Spotify ayrıca podcast reklamcılığına yeni bir bakış açısı getirmeyi amaçlıyor. Geçtiğimiz ay, Podcast’lere reklam vermek isteyenlere yönelik, Spotify dinleyicilerinin demografik bilgilerini ve davranışlarını kullanarak hedefleme yapabilecekleri platformunu duyurdu. Şimdilik bunu sadece kendi network’üne özel podcast’lerde denemeyi planlayan şirket, başarılı olursa anchor üzerinden yayınlanan podcast’lerin tamamına bu özelliği açmayı planlıyor.
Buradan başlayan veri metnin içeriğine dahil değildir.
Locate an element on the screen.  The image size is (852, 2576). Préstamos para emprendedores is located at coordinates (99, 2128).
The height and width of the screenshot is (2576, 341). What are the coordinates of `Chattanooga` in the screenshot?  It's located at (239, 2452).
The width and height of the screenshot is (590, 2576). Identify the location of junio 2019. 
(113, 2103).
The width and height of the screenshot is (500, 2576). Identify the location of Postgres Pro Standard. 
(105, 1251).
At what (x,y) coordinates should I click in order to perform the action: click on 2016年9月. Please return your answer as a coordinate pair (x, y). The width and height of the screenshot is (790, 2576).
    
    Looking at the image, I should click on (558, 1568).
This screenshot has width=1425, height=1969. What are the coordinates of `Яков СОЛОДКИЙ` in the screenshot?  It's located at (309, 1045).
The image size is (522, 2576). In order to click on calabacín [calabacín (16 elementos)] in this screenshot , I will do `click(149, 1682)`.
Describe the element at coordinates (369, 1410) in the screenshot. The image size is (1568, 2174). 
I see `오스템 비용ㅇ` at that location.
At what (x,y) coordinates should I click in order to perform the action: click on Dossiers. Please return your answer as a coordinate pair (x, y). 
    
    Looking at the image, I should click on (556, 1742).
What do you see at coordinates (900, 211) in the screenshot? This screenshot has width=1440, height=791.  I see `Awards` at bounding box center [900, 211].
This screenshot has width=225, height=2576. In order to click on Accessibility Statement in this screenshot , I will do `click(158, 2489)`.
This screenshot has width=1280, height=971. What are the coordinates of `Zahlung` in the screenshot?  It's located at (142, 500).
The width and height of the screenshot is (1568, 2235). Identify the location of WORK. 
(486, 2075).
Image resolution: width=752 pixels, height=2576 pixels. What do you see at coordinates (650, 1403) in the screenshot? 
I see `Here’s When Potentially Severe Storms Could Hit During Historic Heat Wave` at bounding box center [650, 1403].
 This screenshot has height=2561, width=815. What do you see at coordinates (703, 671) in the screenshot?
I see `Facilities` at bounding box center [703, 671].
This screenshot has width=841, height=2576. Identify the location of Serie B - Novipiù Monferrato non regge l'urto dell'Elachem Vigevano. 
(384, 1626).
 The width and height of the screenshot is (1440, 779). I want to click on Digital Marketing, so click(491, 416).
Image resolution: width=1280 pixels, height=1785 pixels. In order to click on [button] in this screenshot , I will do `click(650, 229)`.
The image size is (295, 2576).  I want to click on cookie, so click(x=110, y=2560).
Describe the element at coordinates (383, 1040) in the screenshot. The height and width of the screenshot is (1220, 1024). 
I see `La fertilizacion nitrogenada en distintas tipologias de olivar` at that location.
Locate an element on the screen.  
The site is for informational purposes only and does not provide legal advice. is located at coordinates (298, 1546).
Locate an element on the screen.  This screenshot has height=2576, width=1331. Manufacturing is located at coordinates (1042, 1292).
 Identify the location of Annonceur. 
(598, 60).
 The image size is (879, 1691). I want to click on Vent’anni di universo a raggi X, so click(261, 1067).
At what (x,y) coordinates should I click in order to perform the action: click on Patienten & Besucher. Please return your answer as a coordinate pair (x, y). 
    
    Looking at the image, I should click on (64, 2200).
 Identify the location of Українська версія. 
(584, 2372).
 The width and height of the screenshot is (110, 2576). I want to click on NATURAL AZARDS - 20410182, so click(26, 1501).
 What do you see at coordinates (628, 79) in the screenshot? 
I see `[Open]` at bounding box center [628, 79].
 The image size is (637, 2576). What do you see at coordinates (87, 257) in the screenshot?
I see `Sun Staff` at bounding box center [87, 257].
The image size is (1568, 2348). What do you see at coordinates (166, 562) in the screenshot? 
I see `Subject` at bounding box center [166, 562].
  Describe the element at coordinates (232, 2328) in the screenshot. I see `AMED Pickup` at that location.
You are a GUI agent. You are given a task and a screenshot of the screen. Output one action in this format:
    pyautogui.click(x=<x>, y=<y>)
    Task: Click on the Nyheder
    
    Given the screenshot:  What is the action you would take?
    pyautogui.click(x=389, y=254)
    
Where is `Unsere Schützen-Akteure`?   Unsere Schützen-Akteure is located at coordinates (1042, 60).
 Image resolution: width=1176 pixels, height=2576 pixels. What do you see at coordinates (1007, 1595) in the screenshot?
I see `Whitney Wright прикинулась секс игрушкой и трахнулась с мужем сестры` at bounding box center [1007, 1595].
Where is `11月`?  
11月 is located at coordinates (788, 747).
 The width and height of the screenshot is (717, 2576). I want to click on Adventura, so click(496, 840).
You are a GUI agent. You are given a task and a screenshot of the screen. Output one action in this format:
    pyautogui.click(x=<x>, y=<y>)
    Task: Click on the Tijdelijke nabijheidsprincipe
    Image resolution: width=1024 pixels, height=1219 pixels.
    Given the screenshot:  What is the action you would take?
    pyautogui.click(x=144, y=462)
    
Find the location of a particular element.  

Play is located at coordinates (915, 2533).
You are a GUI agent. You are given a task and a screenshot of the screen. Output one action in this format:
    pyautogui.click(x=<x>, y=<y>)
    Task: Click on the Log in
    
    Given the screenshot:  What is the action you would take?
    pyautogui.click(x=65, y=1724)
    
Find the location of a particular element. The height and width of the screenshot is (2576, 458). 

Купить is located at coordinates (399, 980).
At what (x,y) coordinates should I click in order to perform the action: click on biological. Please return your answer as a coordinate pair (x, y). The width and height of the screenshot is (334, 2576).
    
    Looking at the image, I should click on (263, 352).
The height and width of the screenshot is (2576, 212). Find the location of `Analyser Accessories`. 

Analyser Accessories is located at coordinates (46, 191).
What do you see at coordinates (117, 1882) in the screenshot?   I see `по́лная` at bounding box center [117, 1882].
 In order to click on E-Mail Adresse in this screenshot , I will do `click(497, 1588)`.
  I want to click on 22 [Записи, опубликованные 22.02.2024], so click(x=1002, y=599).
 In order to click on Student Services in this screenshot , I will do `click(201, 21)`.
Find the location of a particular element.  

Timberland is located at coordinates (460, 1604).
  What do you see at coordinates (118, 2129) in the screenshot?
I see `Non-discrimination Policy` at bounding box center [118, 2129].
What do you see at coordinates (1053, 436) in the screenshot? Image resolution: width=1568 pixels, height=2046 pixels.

Eğer her şey planlandığı gibi giderse, spotify podcast yapımcılarıyla reklam verenleri buluşturan ana oyuncu rolünü üstlenebilir. Bu noktada aklınıza şu soru gelebilir? Ne kadar büyük bir reklam pastasından bahsediyoruz da Spotify bu kadar fazla podcast yatırımı yapıyor? Emarketer sitesinde yayınlanan araştırmaya göre, 2020 yılında Amerika’da yaklaşık 860 milyon dolarlık bir podcast reklam pastası olması bekleniyor.2021 yılında bu rakamın 1 milyar doları geçeceği tahmin ediliyor. İlk bakışta büyük gibi görünse de hala çok küçük bir pasta. 2020 yılında dijital reklamcılığa harcanması beklenen toplam paranın yaklaşık 160 milyar dolarlar olacağını düşünürsek, podcast reklamalarının ne kadar küçük bir dilim olduğunu daha iyi anlayabiliriz. Henüz kendi ağzından duymasak da, Spotify ana oyuncu rolünü üstlenip podcast reklam pastasını tahmin edilenin çok üstünde bir hızda büyütmeyi hedefliyor olabilir. Spotify’ın penceresinden baktığımda, podcast yapmanın sabit bir maliyeti var ve üretilen bu içerik teorik olarak sınırsız bir kitle tarafından dinlenebiliyor. Bu da şirketin birçok reklam noktası satabilmesine olanak tanıyor. Bu uğraşın şu anki düşük kar marjlı iş modeline göre çok daha karlı olduğu bir gerçek.

Yavaş yavaş toparlamak gerekirse, streaming müzik piyasası son yıllarda hızla büyüyor. Spotify bu büyüyen pazarın en önemli oyuncusu konumunda. Her ne olursa olsun Spotify’ın hem normal hem de Premium abone sayısını, her yıl yaklaşık %30 arttırması benim için en önemli metrik. Spotify’ın kendisini rakiplerinden farklılaştırmak adına Podcast’lere yaptığı yatırımların çok mantıklı olduğunu düşünüyorum. Kendi içinde hızlı büyüyen Podcast kategorisini merkeze alarak büyümek, Spotify’ın apple, amazon, google gibi rekabette doğal avantajları olan rakipleri karşısında oynayabileceği en iyi koz gibi görünüyor. Bütün bunları anlattıktan sonra, stream müzik servislerinin, müzik dünyasındaki gelir paylaşımını daha adil hale getirmesi en büyük dileğim. Teoride seçimlerimizde tamamen özgürüz. Ancak hazır listeler yardımıyla ya da öneriler üzerinden dinlediğimiz şarkıların ne kadar manüpile edildiği hakkında hiçbir fikrimiz yok. Şimdilik bu noktayı görmezden gelerek podcast’i kapatıyorum.